(Excerpted passage):
R has a number of routines useful for numerical analysis
the basic function for numerical integration is integrate
f <- function(x, a=2) abs(sin(a*pi*x))
curve(f, 0, 1)
integrate(f, 0, 1)
## 0.6366 with absolute error < 7e-15
the routine returns a list, usually we only want the value of the integral, so
integrate(f, 0, 1)$value
## [1] 0.6366
integrate allows us to pass additional arguments to f with the … convention:
integrate(f, 0, 1, a=1.4)$value
## [1] 0.6118
Internally integrate subdivides the interval into 100 sub-intervals of equal length. Usually this is enough, but if the function has some sharp peaks this does not work very well. One solution is to increase the number of intervals:
integrate(f, 0, 1, subdivisions=1e4, a=1.4)$value
## [1] 0.6118
This again can be trouble if the evaluation of the function takes time. In that case you might want to write your own numerical integration function:
\[ \int_a^b f(x) dx \approx \sum_{i=1}^n f(x_i^*)(x_i-x_{i-1}) \] where \(x_{i-1} \le x_i^* \le x_i\).
x <- seq(0, 1, length=500)
y <- f(x)
mid <- (y[-1]+y[-500])/2
sum(mid)*(x[2]-x[1])

(Given request a): Format everything in the records from the line containing "The height and width of the screenshot is (1303, 2304)." down to the end of the records as a JSON list of strings, one string per line, with blank lines omitted.

(Given records):

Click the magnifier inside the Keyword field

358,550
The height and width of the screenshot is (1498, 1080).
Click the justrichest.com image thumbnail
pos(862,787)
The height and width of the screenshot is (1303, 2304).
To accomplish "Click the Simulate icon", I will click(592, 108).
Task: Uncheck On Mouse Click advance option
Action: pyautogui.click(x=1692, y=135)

(Given request b): Reproduce the R numerical integration notes in full, word for word.

(Final answer a):
[
  "The height and width of the screenshot is (1303, 2304).",
  "To accomplish \"Click the Simulate icon\", I will click(592, 108).",
  "Task: Uncheck On Mouse Click advance option",
  "Action: pyautogui.click(x=1692, y=135)"
]

(Final answer b):
R has a number of routines useful for numerical analysis
the basic function for numerical integration is integrate
f <- function(x, a=2) abs(sin(a*pi*x))
curve(f, 0, 1)
integrate(f, 0, 1)
## 0.6366 with absolute error < 7e-15
the routine returns a list, usually we only want the value of the integral, so
integrate(f, 0, 1)$value
## [1] 0.6366
integrate allows us to pass additional arguments to f with the … convention:
integrate(f, 0, 1, a=1.4)$value
## [1] 0.6118
Internally integrate subdivides the interval into 100 sub-intervals of equal length. Usually this is enough, but if the function has some sharp peaks this does not work very well. One solution is to increase the number of intervals:
integrate(f, 0, 1, subdivisions=1e4, a=1.4)$value
## [1] 0.6118
This again can be trouble if the evaluation of the function takes time. In that case you might want to write your own numerical integration function:
\[ \int_a^b f(x) dx \approx \sum_{i=1}^n f(x_i^*)(x_i-x_{i-1}) \] where \(x_{i-1} \le x_i^* \le x_i\).
x <- seq(0, 1, length=500)
y <- f(x)
mid <- (y[-1]+y[-500])/2
sum(mid)*(x[2]-x[1])